Hyperglycemia, Hyperinsulinemia, Overweight, and High Blood Pressure in Young Adults
The Rio de Janeiro Study
Abstract Children and adolescents (n=3906, 10-15 years old) have been participating in a screening program for high blood pressure. Sixty-four individuals (17-23 years old) from this population were followed up for 8 years and four consecutive screenings and were stratified into three groups according to blood pressure: group 1 (n=23), ≥95th percentile for at least three of four evaluations; group 2 (n=28), <50th percentile for at least three of four screenings; and group 3 (n=13), with unstable blood pressure percentiles. All 64 individuals underwent an oral glucose tolerance test after a 12-hour fast. Blood samples were collected at 0, 30, 60, 90, and 120 minutes for insulin and glucose measurements. Group 1 had a greater body mass index and higher systolic and diastolic blood pressures, basal glucose and insulin levels, and peak values of insulin and glucose levels than the other groups (P<.05). Group 1 also had a higher prevalence of overweight and abnormal values of basal insulin than the other groups (P<.05) and a higher proportion of glucose-intolerant individuals when compared with group 2 (P<.05). Systolic and diastolic blood pressures were positively related to body mass index (P<.05) and insulin variables (P<.05); however, when body mass index was controlled for, only systolic blood pressure demonstrated a significant correlation with insulin variables (P<.05). The association of overweight, hyperinsulinemia, glucose intolerance, and high blood pressure can be detected early, but the significance of these findings would be better explained by longitudinal studies.
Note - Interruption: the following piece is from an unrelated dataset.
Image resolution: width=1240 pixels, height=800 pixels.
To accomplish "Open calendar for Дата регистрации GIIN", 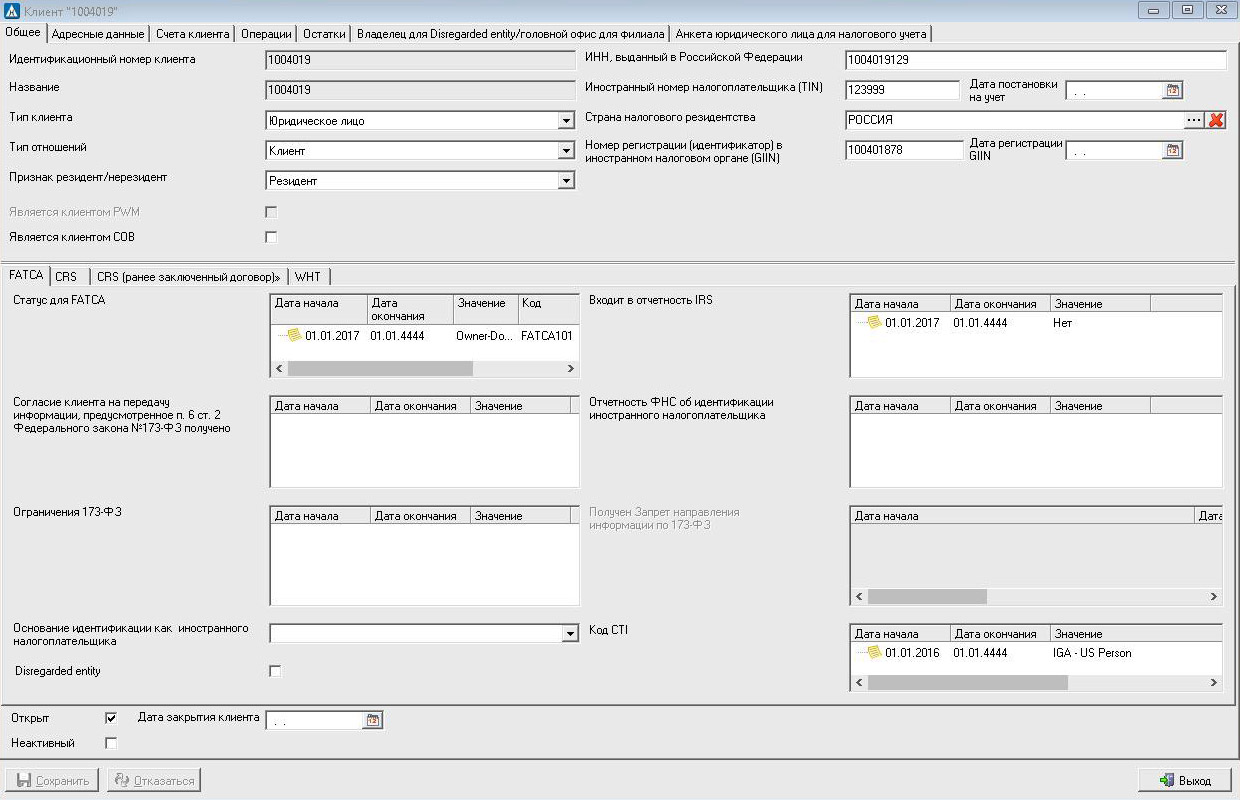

Abnormalities in carbohydrate metabolism have been associated with increased mortality from cardiovascular disease.1 2 3 Several studies have described an epidemiological association among essential hypertension, glucose intolerance, dyslipidemia, and central obesity, suggesting a possible common pathogenetic mechanism related to hyperinsulinemia and peripheral insulin resistance.4 5 6 Hyperinsulinemia and insulin resistance are present in almost all obese or type II diabetic individuals with hypertension6 and also in 50% of nonobese hypertensive patients.7 Moreover, prospective studies have demonstrated that in middle-aged whites and Mexican-American individuals, fasting insulin levels are closely related to the future development of hypertension, even when adjustments are made for age and weight.1
The relationship among blood pressure (BP), central obesity, and high levels of insulin observed in adults has also been detected in children and adolescents.8 9 The Bogalusa Heart Study has reported that fasting glucose and insulin levels are related to blood pressure, body size, and cardiovascular risk factors in individuals aged 5 to 17 years old.8 In view of the above considerations, the aim of this study was to evaluate early changes in glucose and insulin response after ingestion of a glucose load and to correlate these changes with overweight and blood pressure in young adults with different percentiles of blood pressure.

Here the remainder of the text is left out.